Restate word for word the lines that begin the listing and end with the line holding "Open the view".

*** Opening Exercise input ***

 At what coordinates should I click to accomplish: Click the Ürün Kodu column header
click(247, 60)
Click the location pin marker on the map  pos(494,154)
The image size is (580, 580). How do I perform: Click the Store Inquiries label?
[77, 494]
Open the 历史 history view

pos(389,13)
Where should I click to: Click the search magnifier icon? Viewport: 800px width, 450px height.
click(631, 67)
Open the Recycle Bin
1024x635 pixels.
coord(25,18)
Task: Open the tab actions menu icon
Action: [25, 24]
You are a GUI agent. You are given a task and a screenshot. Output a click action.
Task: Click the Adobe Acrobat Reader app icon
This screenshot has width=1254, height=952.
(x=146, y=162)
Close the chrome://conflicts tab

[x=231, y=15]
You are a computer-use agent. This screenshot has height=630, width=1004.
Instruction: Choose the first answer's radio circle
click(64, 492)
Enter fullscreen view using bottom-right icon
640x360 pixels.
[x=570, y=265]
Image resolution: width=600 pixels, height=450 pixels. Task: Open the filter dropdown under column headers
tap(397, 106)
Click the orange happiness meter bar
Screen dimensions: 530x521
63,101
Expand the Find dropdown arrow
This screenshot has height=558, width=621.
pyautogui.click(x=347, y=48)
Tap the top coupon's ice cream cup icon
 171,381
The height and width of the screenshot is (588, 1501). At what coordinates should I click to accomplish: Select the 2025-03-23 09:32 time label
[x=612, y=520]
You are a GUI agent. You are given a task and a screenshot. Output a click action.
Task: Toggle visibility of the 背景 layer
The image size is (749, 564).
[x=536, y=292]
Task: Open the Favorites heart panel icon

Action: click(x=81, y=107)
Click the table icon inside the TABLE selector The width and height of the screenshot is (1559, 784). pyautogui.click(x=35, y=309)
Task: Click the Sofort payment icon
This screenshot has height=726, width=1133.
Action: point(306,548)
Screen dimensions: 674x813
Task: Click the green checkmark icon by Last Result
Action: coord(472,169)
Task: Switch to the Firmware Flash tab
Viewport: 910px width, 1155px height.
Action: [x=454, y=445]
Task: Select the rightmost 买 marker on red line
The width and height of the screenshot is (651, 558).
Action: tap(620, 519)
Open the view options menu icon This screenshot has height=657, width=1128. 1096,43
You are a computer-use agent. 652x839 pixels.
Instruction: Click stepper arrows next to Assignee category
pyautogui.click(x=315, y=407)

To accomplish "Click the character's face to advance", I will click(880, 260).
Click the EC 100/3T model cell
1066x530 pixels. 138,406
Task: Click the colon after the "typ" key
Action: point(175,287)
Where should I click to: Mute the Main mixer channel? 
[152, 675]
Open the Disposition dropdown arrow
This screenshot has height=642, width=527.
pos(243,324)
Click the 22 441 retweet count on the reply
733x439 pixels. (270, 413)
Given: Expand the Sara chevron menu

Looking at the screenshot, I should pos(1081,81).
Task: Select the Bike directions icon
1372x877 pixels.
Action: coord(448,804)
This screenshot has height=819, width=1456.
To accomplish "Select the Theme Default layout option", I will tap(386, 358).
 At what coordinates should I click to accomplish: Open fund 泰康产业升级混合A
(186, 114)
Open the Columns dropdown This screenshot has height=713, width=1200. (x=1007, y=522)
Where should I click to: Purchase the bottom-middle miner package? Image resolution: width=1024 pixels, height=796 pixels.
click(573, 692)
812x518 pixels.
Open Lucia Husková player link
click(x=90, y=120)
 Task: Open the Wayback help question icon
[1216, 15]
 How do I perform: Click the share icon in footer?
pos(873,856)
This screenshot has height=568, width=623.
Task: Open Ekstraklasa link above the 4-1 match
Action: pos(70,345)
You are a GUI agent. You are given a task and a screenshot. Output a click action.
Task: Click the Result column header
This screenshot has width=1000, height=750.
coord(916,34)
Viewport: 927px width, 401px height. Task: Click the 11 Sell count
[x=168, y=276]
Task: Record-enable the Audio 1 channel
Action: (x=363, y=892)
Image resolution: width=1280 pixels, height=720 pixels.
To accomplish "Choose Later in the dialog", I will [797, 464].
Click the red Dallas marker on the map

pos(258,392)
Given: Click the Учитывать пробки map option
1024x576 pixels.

*** Closing Exercise input ***

● **Written answer**
 At what coordinates should I click to accomplish: Click the Ürün Kodu column header
click(247, 60)
Click the location pin marker on the map  pos(494,154)
The image size is (580, 580). How do I perform: Click the Store Inquiries label?
[77, 494]
Open the 历史 history view

pos(389,13)
Where should I click to: Click the search magnifier icon? Viewport: 800px width, 450px height.
click(631, 67)
Open the Recycle Bin
1024x635 pixels.
coord(25,18)
Task: Open the tab actions menu icon
Action: [25, 24]
You are a GUI agent. You are given a task and a screenshot. Output a click action.
Task: Click the Adobe Acrobat Reader app icon
This screenshot has width=1254, height=952.
(x=146, y=162)
Close the chrome://conflicts tab

[x=231, y=15]
You are a computer-use agent. This screenshot has height=630, width=1004.
Instruction: Choose the first answer's radio circle
click(64, 492)
Enter fullscreen view using bottom-right icon
640x360 pixels.
[x=570, y=265]
Image resolution: width=600 pixels, height=450 pixels. Task: Open the filter dropdown under column headers
tap(397, 106)
Click the orange happiness meter bar
Screen dimensions: 530x521
63,101
Expand the Find dropdown arrow
This screenshot has height=558, width=621.
pyautogui.click(x=347, y=48)
Tap the top coupon's ice cream cup icon
 171,381
The height and width of the screenshot is (588, 1501). At what coordinates should I click to accomplish: Select the 2025-03-23 09:32 time label
[x=612, y=520]
You are a GUI agent. You are given a task and a screenshot. Output a click action.
Task: Toggle visibility of the 背景 layer
The image size is (749, 564).
[x=536, y=292]
Task: Open the Favorites heart panel icon

Action: click(x=81, y=107)
Click the table icon inside the TABLE selector The width and height of the screenshot is (1559, 784). pyautogui.click(x=35, y=309)
Task: Click the Sofort payment icon
This screenshot has height=726, width=1133.
Action: point(306,548)
Screen dimensions: 674x813
Task: Click the green checkmark icon by Last Result
Action: coord(472,169)
Task: Switch to the Firmware Flash tab
Viewport: 910px width, 1155px height.
Action: [x=454, y=445]
Task: Select the rightmost 买 marker on red line
The width and height of the screenshot is (651, 558).
Action: tap(620, 519)
Open the view options menu icon This screenshot has height=657, width=1128. 1096,43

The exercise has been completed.